-- Start --
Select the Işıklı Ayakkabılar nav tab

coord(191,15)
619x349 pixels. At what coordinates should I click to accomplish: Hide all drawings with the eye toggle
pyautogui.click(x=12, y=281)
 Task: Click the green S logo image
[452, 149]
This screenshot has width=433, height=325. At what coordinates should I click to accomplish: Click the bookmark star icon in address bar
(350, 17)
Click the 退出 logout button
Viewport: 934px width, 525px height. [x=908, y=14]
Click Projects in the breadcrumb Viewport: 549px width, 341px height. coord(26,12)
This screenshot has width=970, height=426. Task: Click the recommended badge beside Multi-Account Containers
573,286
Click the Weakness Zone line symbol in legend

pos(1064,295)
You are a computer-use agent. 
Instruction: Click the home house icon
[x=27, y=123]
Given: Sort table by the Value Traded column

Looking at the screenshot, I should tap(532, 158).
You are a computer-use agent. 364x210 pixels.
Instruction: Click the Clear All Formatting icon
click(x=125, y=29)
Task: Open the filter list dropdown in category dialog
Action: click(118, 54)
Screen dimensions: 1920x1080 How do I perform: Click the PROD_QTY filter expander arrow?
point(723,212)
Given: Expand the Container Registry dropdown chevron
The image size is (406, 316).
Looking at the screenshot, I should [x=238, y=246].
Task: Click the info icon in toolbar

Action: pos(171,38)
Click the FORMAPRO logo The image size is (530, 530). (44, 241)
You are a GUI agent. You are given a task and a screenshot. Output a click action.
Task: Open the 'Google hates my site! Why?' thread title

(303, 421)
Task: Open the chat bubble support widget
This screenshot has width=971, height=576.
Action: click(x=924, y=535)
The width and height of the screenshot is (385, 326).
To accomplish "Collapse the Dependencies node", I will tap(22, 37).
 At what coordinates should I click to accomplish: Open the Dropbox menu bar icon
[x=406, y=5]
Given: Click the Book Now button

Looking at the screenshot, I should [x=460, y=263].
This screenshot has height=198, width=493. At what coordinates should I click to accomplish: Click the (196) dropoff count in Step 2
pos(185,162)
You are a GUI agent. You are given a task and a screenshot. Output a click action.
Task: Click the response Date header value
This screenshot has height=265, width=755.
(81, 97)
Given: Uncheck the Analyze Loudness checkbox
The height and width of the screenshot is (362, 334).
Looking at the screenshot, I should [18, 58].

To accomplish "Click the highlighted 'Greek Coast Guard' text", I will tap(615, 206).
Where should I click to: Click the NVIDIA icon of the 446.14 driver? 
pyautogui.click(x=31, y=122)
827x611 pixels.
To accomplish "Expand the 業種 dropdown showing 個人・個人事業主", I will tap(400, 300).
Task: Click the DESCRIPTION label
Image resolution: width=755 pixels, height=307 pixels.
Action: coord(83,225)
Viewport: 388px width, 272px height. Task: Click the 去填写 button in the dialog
-- End --
### Written request
Rewrite the records above, putting "Reserve Now" in place of "Book Now" and keeping everything else the same.

### The output
Select the Işıklı Ayakkabılar nav tab

coord(191,15)
619x349 pixels. At what coordinates should I click to accomplish: Hide all drawings with the eye toggle
pyautogui.click(x=12, y=281)
 Task: Click the green S logo image
[452, 149]
This screenshot has width=433, height=325. At what coordinates should I click to accomplish: Click the bookmark star icon in address bar
(350, 17)
Click the 退出 logout button
Viewport: 934px width, 525px height. [x=908, y=14]
Click Projects in the breadcrumb Viewport: 549px width, 341px height. coord(26,12)
This screenshot has width=970, height=426. Task: Click the recommended badge beside Multi-Account Containers
573,286
Click the Weakness Zone line symbol in legend

pos(1064,295)
You are a computer-use agent. 
Instruction: Click the home house icon
[x=27, y=123]
Given: Sort table by the Value Traded column

Looking at the screenshot, I should tap(532, 158).
You are a computer-use agent. 364x210 pixels.
Instruction: Click the Clear All Formatting icon
click(x=125, y=29)
Task: Open the filter list dropdown in category dialog
Action: click(118, 54)
Screen dimensions: 1920x1080 How do I perform: Click the PROD_QTY filter expander arrow?
point(723,212)
Given: Expand the Container Registry dropdown chevron
The image size is (406, 316).
Looking at the screenshot, I should [x=238, y=246].
Task: Click the info icon in toolbar

Action: pos(171,38)
Click the FORMAPRO logo The image size is (530, 530). (44, 241)
You are a GUI agent. You are given a task and a screenshot. Output a click action.
Task: Open the 'Google hates my site! Why?' thread title

(303, 421)
Task: Open the chat bubble support widget
This screenshot has width=971, height=576.
Action: click(x=924, y=535)
The width and height of the screenshot is (385, 326).
To accomplish "Collapse the Dependencies node", I will tap(22, 37).
 At what coordinates should I click to accomplish: Open the Dropbox menu bar icon
[x=406, y=5]
Given: Click the Reserve Now button

Looking at the screenshot, I should [x=460, y=263].
This screenshot has height=198, width=493. At what coordinates should I click to accomplish: Click the (196) dropoff count in Step 2
pos(185,162)
You are a GUI agent. You are given a task and a screenshot. Output a click action.
Task: Click the response Date header value
This screenshot has height=265, width=755.
(81, 97)
Given: Uncheck the Analyze Loudness checkbox
The height and width of the screenshot is (362, 334).
Looking at the screenshot, I should [18, 58].

To accomplish "Click the highlighted 'Greek Coast Guard' text", I will tap(615, 206).
Where should I click to: Click the NVIDIA icon of the 446.14 driver? 
pyautogui.click(x=31, y=122)
827x611 pixels.
To accomplish "Expand the 業種 dropdown showing 個人・個人事業主", I will tap(400, 300).
Task: Click the DESCRIPTION label
Image resolution: width=755 pixels, height=307 pixels.
Action: coord(83,225)
Viewport: 388px width, 272px height. Task: Click the 去填写 button in the dialog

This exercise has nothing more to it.